Unveiling the Diversity of Type IIn Supernovae via Systematic Light Curve Modeling

TL;DR

This study systematically models 142 Type IIn supernovae light curves, revealing their diverse properties, correlations with progenitor mass-loss rates, and implications for their origins and detection rates.

Contribution

It provides the first comprehensive analysis of SNeIIn light curves using MOSFiT, uncovering trends in CSM density, geometry, and progenitor characteristics, and estimates future detection rates.

Findings

Diverse CSM densities and geometries among SNeIIn.

Positive correlation between CSM mass and light curve timescales.

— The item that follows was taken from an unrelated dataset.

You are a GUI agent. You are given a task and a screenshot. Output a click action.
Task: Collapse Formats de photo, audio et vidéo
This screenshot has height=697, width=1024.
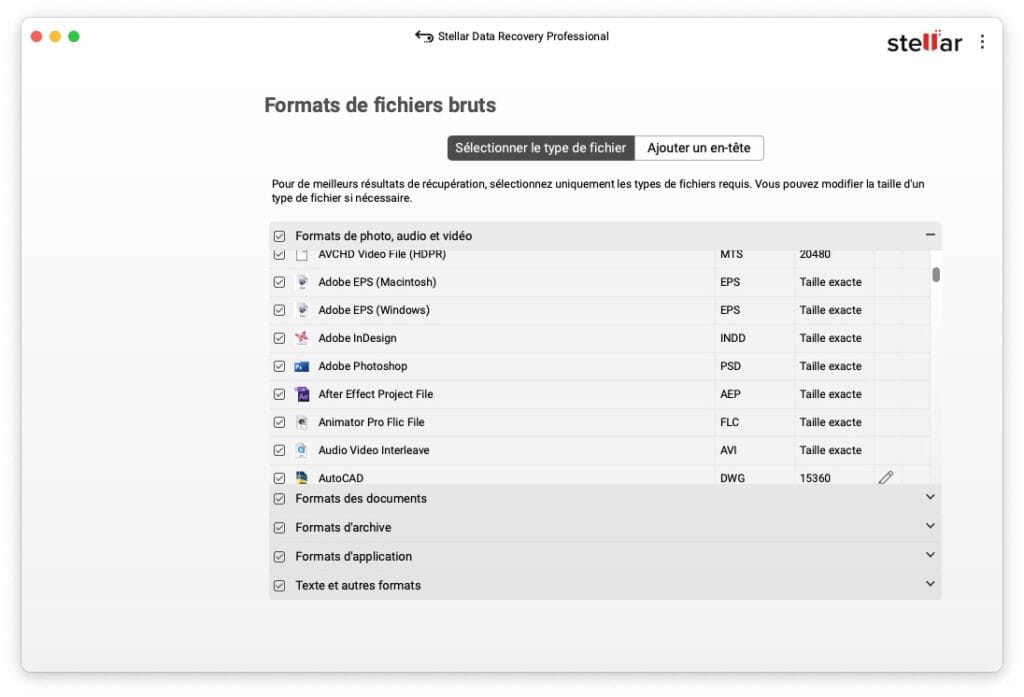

High median mass-loss rates consistent with luminous blue variable eruptions.

Abstract

Type IIn supernovae (SNeIIn) are a highly heterogeneous subclass of core-collapse supernovae, spectroscopically characterized by signatures of interaction with a dense circumstellar medium (CSM). Here we systematically model the light curves of 142 archival SNeIIn using MOSFiT (the Modular Open Source Fitter for Transients). We find that the observed and inferred properties of SNIIn are diverse, but there are some trends. The typical SN CSM is dense ($\sim$10$^{-12}$gcm$^{-3}$) with highly diverse CSM geometry, with a median CSM mass of $\sim$1M$_\odot$. The ejecta are typically massive ($\gtrsim10$M$_\odot$), suggesting massive progenitor systems. We find positive correlations between the CSM mass and the rise and fall times of SNeIIn. Furthermore there are positive correlations between the rise time and fall times and the $r$-band luminosity. We estimate the mass-loss rates of our sample (where spectroscopy is available) and find a high median mass-loss rate of $\sim$10$^{-2}$M$_\odot$yr$^{-1}$, with a range between 10$^{-4}$--1M$_\odot$yr$^{-1}$. These mass-loss rates are most similar to the mass loss from great eruptions of luminous blue variables, consistent with the direct progenitor detections in the literature. We also discuss the role that binary interactions may play, concluding that at least some of our SNeIIn may be from massive binary systems. Finally, we estimate a detection rate of 1.6$\times$10$^5$yr$^{-1}$ in the upcoming Legacy Survey of Space and Time at the Vera C. Rubin Observatory.